**DATA UNDER STUDY**
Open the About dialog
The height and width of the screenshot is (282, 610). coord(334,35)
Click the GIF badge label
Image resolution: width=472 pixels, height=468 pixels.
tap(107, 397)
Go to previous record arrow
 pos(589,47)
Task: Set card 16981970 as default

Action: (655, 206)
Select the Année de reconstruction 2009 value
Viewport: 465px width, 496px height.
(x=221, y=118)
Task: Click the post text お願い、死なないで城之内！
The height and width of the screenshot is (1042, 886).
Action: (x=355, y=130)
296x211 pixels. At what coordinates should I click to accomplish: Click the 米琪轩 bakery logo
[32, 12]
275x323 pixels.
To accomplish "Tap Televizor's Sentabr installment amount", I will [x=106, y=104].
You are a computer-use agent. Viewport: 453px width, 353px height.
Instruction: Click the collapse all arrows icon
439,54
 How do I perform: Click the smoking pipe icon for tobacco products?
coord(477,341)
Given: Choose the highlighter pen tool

**WHAT THE EXERCISE ASKS**
Copy out each line above, character for character.

**ANSWER**
Open the About dialog
The height and width of the screenshot is (282, 610). coord(334,35)
Click the GIF badge label
Image resolution: width=472 pixels, height=468 pixels.
tap(107, 397)
Go to previous record arrow
 pos(589,47)
Task: Set card 16981970 as default

Action: (655, 206)
Select the Année de reconstruction 2009 value
Viewport: 465px width, 496px height.
(x=221, y=118)
Task: Click the post text お願い、死なないで城之内！
The height and width of the screenshot is (1042, 886).
Action: (x=355, y=130)
296x211 pixels. At what coordinates should I click to accomplish: Click the 米琪轩 bakery logo
[32, 12]
275x323 pixels.
To accomplish "Tap Televizor's Sentabr installment amount", I will [x=106, y=104].
You are a computer-use agent. Viewport: 453px width, 353px height.
Instruction: Click the collapse all arrows icon
439,54
 How do I perform: Click the smoking pipe icon for tobacco products?
coord(477,341)
Given: Choose the highlighter pen tool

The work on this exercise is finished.